Germaphobe pedalers, beware — you might want to bring baby wipes the next time you grab the handlebars of a Citi Bike to take it out for a spin.
Men’s Health magazine swabbed six surfaces around Gotham amd found that a typical Citi Bike handlebar grip was up to 45 times germier than even the passenger surfaces on a 6 train.
Citi Bikes “are consistently among the most disgusting surfaces that we’ve tested in all of New York City,” Men’s Health editor-in-chief Matt Bean said at a Midtown bike dock.
Using a handheld germ counter, Bean also tested a Starbucks in Manhattan, a city-sponsored Internet kiosk, a taxicab handle, a door knob at Grand Central Terminal and a hold bar on a subway train.
A rep for California-based Hygiena said the device Bean used to find germs and other potentially hazardous biological material is calibrated so that a 50 rating should be worrisome for surfaces that touch food.
A 100 score should set off alarms at hospitals, which is considered a very germ-filled place.
The device showed Citi Bike with a germ score of 1,512, Starbucks 1,090, the LinkNYC kiosk 807, the taxi handle 424, the Grand Central door knob 45 and the hold bars on a subway train 35, according to findings for the magazine’s Facebook Watch show, aptly titled “Gross.”
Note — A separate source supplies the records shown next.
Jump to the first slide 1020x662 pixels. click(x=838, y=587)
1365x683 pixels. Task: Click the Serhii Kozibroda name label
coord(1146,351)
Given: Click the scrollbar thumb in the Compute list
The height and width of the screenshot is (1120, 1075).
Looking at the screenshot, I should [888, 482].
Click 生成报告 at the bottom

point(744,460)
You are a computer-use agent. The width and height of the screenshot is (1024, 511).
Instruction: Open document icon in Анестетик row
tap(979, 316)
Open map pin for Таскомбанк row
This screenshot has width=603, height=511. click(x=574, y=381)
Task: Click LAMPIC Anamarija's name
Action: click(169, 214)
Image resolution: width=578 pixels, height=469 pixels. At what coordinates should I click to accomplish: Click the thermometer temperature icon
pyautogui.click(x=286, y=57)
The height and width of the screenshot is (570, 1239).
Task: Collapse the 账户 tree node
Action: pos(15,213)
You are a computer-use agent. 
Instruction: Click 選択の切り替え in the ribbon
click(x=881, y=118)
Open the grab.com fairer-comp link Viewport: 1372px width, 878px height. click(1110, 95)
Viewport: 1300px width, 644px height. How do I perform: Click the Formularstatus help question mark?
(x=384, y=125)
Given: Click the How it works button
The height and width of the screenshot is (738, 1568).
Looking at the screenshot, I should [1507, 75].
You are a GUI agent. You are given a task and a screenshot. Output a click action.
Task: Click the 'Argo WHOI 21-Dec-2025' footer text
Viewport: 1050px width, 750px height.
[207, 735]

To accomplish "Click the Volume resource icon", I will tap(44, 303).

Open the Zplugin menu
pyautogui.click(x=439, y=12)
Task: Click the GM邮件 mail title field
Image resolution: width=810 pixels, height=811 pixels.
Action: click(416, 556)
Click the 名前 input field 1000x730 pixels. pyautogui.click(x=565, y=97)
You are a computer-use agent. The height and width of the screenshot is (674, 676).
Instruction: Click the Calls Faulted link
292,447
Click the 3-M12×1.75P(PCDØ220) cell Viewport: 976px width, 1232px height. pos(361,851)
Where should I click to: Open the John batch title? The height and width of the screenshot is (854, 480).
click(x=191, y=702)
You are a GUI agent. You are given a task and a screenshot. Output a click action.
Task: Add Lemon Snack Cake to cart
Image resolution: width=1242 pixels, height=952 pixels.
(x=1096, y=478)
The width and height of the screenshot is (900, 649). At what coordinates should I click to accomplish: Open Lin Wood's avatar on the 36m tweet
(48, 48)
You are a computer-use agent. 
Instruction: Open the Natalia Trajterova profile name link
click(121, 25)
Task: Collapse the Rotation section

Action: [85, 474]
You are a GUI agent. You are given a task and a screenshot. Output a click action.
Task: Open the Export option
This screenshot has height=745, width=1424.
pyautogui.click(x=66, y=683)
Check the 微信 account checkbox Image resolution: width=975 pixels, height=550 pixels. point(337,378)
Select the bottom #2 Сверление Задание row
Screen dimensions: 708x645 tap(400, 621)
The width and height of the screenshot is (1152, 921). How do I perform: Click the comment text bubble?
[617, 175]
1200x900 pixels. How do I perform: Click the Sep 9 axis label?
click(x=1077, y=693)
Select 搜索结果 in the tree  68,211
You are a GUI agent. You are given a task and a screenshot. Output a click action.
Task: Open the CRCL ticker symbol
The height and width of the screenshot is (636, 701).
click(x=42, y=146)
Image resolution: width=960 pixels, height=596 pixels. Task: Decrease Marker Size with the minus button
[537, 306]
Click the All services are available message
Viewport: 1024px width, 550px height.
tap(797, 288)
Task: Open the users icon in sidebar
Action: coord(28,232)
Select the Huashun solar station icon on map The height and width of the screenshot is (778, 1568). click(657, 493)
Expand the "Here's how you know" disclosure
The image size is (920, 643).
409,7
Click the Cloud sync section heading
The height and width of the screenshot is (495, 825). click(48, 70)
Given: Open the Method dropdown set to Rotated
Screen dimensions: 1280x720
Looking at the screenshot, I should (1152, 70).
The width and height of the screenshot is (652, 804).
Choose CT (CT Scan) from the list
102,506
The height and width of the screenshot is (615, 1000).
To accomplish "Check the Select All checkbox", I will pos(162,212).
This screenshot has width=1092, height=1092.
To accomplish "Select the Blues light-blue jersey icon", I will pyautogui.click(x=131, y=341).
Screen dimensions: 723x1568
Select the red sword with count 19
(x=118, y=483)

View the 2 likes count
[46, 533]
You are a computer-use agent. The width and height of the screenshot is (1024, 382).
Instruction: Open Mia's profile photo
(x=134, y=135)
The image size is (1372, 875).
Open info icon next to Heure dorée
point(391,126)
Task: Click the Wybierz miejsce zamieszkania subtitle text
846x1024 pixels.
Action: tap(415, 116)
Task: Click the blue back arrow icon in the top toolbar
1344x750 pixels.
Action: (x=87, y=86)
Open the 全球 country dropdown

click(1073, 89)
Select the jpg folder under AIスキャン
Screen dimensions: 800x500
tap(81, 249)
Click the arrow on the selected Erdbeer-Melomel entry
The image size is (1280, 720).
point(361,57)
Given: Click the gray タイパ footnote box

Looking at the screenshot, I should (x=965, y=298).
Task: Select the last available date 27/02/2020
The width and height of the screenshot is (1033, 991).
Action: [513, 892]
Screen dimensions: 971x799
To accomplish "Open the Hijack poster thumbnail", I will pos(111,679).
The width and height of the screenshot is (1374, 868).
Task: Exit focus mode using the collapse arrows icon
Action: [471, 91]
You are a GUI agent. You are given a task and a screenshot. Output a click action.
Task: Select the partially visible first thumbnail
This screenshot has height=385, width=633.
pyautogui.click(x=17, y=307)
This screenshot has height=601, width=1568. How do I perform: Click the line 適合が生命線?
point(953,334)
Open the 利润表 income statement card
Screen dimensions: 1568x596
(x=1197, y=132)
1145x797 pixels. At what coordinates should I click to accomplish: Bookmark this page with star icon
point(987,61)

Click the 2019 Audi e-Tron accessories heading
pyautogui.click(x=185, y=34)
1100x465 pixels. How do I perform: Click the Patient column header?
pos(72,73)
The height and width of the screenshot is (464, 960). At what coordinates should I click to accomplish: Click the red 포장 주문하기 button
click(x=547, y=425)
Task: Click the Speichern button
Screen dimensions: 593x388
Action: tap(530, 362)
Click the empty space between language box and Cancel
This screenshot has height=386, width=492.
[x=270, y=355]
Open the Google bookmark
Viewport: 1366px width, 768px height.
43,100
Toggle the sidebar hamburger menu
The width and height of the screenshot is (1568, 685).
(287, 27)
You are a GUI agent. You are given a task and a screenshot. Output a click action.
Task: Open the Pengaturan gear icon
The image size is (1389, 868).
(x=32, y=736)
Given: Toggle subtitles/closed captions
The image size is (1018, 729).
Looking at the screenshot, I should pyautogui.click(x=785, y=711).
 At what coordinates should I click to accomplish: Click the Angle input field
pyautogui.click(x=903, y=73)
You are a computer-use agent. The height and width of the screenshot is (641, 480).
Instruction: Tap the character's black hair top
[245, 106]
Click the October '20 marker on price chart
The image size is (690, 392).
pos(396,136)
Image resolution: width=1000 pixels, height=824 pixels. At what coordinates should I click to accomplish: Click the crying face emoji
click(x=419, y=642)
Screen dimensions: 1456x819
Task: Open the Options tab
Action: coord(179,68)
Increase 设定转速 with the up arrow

A rep for Citi Bike didn’t immediately return messages seeking comment.
Hygiena rep Victor Castaman said he was pleasantly surprised at how “clean” the Grand Central knob and 6-train surfaces were.
“That’s fantastic, relatively speaking,” Castaman said of the Grand Central rating.
And the 6-train rating is “still really good, especially with all the people there,” he said.
But the germ watcher was grossed out by Citi Bikes.
“I would tell you that’s a fail,” Castaman said. “That means they’re not cleaning the bikes at all. People are getting their material on it and putting their hands on it.”
Bean tested one nonpublic surface — his laptop computer. It came in at a reading of 58, nearly clean enough to eat off of.